Litigation and dispute resolution in Brazil

How common is commercial litigation as a method for resolving complex, high-value disputes in Brazil?

Litigation remains the primary method for resolving commercial disputes in Brazil. This preference can be attributed to cost-effectiveness, a well-established appellate system and the establishment of specialized courts dealing with corporate law issues in regions where demand is high, such as São Paulo/SP, Curitiba/PR and Rio de Janeiro/RJ, which quick solutions required.

What is the legal framework for commercial disputes? Is your jurisdiction subject to the Civil Code or Common Law? What consequences does this have?

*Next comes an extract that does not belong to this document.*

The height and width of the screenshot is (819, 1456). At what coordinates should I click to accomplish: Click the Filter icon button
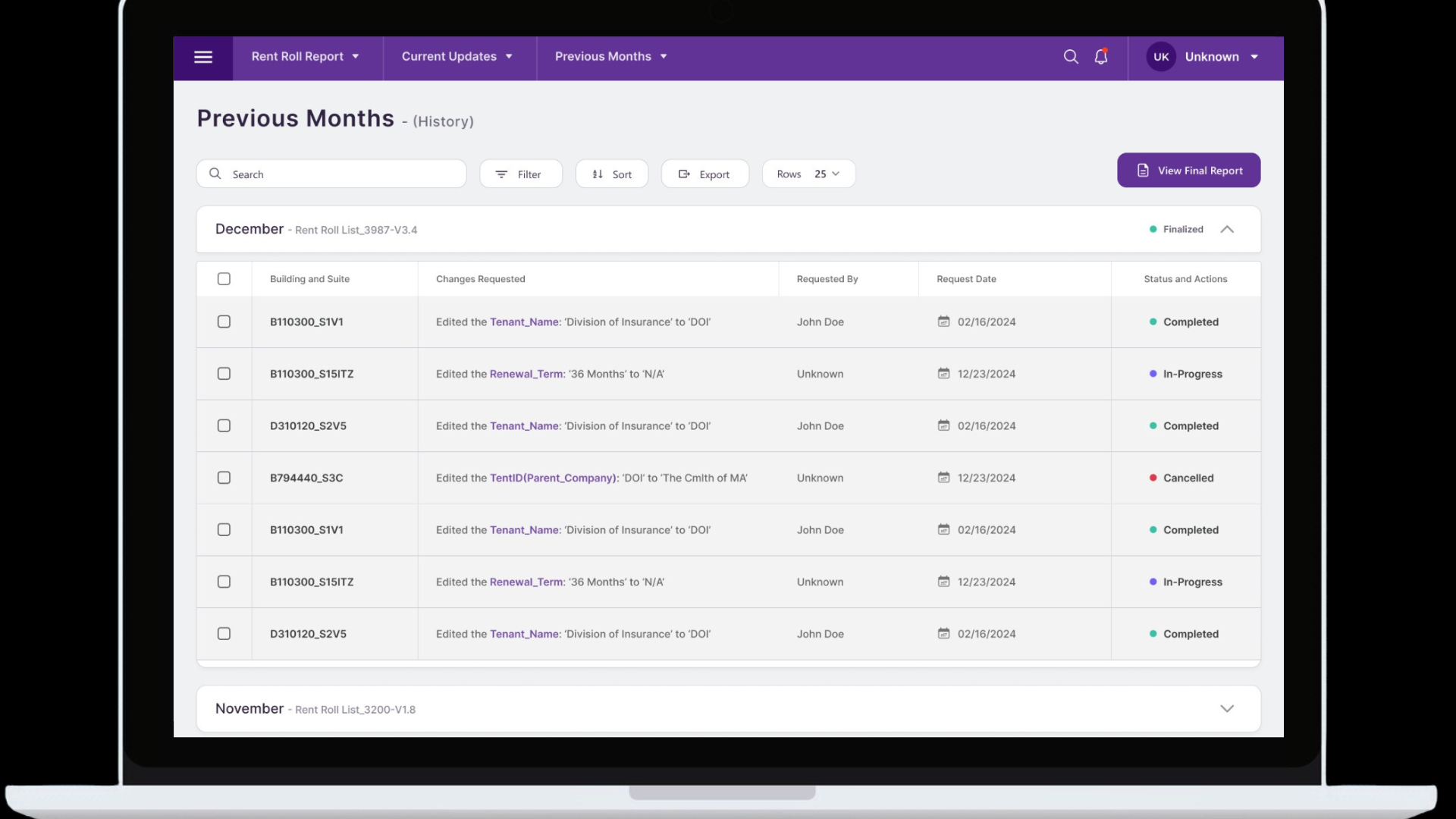coord(501,173)
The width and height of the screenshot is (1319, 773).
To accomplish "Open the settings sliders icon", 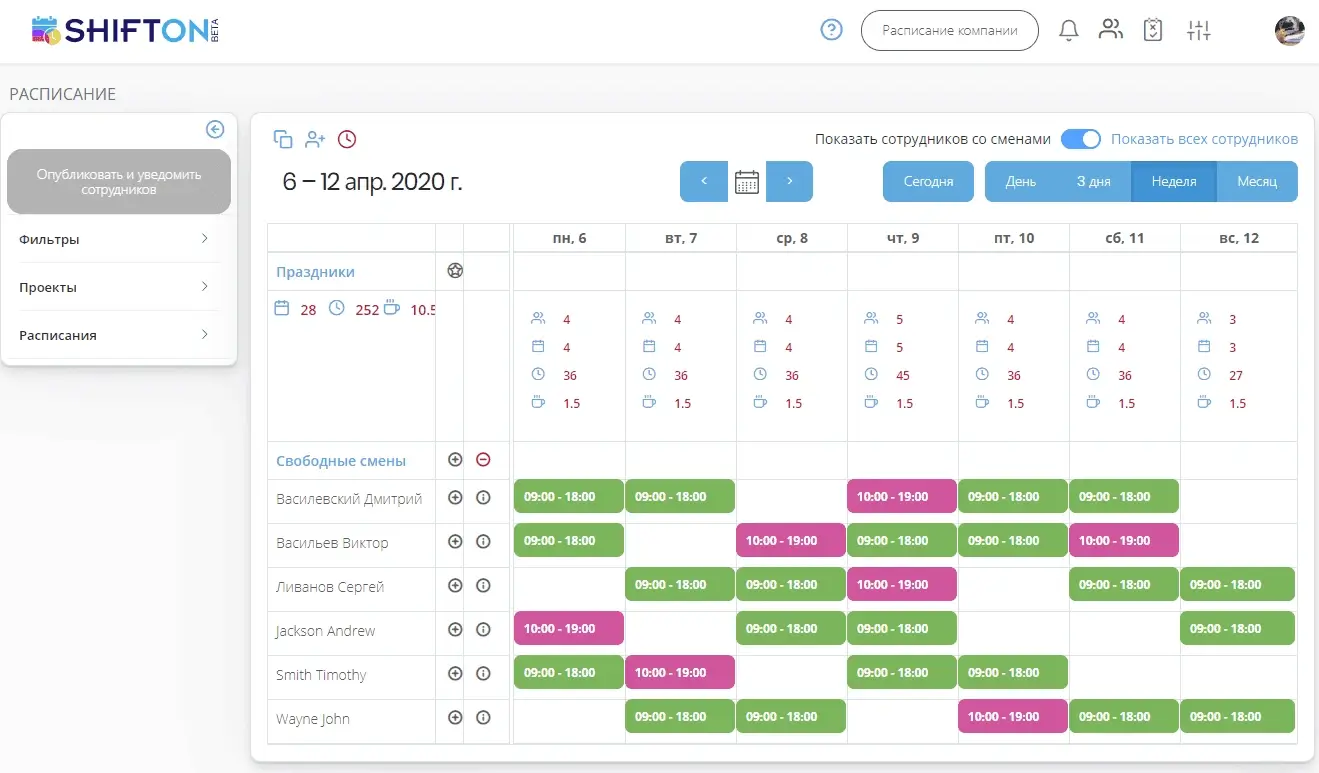I will [1198, 31].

Brazil operates under a civil legal system, enshrined in the 1988 Federal Constitution, which enshrines essential principles including free competition and free enterprise. This legal structure is further supported by several important laws: the Economic Freedom Act (Act 13874/2019), the Corporations Act of 1976, the Civil Code of 2002 and the Civil Code of 2015. Moreover, case law has become increasingly important thanks to the institution of a system of binding precedents by the Supreme Court, which guarantees consistency and predictability in the interpretation of the Federal Constitution.

What key issues should a party consider before filing a claim?

Before initiating legal proceedings, parties should consider whether it is possible to reach an agreement with the opposing party, taking into account the long duration required to obtain a final judicial decision. This is due to the protracted nature of the Brazilian appeals system, which, despite being well established, is slow due to the large number of pending lawsuits. In addition, parties must take into account the associated costs, such as the monetary correction of the debt and the accrual of default interest. It is worth noting that the party may request in advance to present evidence in order to analyze the ease of an agreement or assess the likelihood of success of a lawsuit. It can also request interim measures (precautionary or anticipatory on the merits), which can be used to gain an advantage in reaching an agreement.

What is the judicial attitude towards mediation in Brazil?

In the current Brazilian legal system, the judiciary has a positive attitude towards mediation. This is reflected in the legal framework that encourages the use of alternative dispute resolution methods to reduce the burden on the courts and speed up the resolution process.

For example, Brazil’s 2015 Code of Civil Procedure underlines the importance of mediation and conciliation as key tools in resolving disputes.

Courts often promote these methods early in the litigation process, recognizing their effectiveness in promoting out-of-court settlements and reducing judicial backlog. This judicial approval is aligned with broader national policies aimed at improving judicial efficiency and access to justice.

How does the mediation process work in Brazil?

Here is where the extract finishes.